Spark Connect
In Apache Spark 3.4, Spark Connect introduced a decoupled client-server architecture that allows remote connectivity to Spark clusters using the DataFrame API and unresolved logical plans as the protocol. The separation between client and server allows Spark and its open ecosystem to be leveraged from everywhere. It can be embedded in modern data applications, in IDEs, Notebooks and programming languages. Ocean Spark support Spark Connect, and that can be especially useful for the direct execution of Spark SQL.
Once you are connected to the remote application (as described in the Client side section below) you can execute SQL queries directly from code, notebook or pyspark shell.
df = spark.sql("select 'apple' as word, 123 as count union all select 'orange' as word, 456 as count")
df.write.save("s3://results_bucket/fruits.parquet")
Server Side
To start a Spark application with SparkConnect server, either run the mainClass SparkConnectServer or enable the SparkConnect plugin. Using the Spark Connect plugin, the application can run other tasks or services while enabling Spark Connect.
Spark Connect Launch using the SparkConnectServer
"mainClass": "com.netapp.spark.SparkConnectServer",
"deps": {
"packages": ["org.apache.spark:spark-connect_2.12:3.4.3", "com.netapp.spark:spark-connect:1.2.9"],
"repositories": ["https://us-central1-maven.pkg.dev/ocean-spark/ocean-spark-adapters"]
}
Spark Connect Launch using the Spark Connect plugin
"sparkConf": {
"spark.plugins": "org.apache.spark.sql.connect.SparkConnectPlugin"
},
"deps": {
"packages": ["org.apache.spark:spark-connect_2.12:3.4.3"]
}
Client Side
Python Library
On the client side use the ocean-spark-connect (https://pypi.org/project/ocean-spark-connect) python library to interact with the Spark Connect session.
from ocean_spark_connect.ocean_spark_session import OceanSparkSession
spark = OceanSparkSession.Builder().cluster_id("osc-cluster").appid("appid").profile("default").getOrCreate()
spark.sql("select random()").show()
spark.stop()
The profile is read from ~/.spotinst/credentials with the following format:
[default]
token = MYTOKEN
account = act-xxx
Instead of using a profile you can specify the token and account directly as builder options.
spark = OceanSparkSession.Builder().cluster_id("osc-cluster").appid("appid").account("acc-xxx").token("MYTOKEN")
Spotctl
Use the spotctl command line tool to open a websocket proxy to the interactive Spark application.
brew install spotinst/tap/spotctl
spotctl configure
spotctl ocean spark connect --cluster-id osc-cluster --app-id appid
spotctl will start a service on port 15002 (the default Spark Connect port)

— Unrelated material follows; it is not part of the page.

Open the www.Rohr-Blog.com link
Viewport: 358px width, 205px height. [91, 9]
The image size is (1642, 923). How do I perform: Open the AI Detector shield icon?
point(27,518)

pyspark --remote sc://localhost
Example
Start the application using Postman, from the console or the command line.
curl -k -X POST 'https://api.spotinst.io/ocean/spark/cluster/{clusterId}/app?accountId={accountId}' -H 'Content-Type: application/json' -H 'Authorization: Bearer {token}' -d '
{
"jobId": "spark-connect",
"configOverrides": {
"type": "Scala",
"sparkVersion": "3.4.3",
"mainApplicationFile": "local:///opt/spark/jars/spark-core_2.12-3.4.3.jar",
"mainClass": "com.netapp.spark.SparkConnectServer",
"deps": {
"packages": [
"org.apache.spark:spark-connect_2.12:3.4.3",
"com.netapp.spark:spark-connect:1.2.9"
],
"repositories": [
"https://us-central1-maven.pkg.dev/ocean-spark/ocean-spark-adapters"
]
}
}
}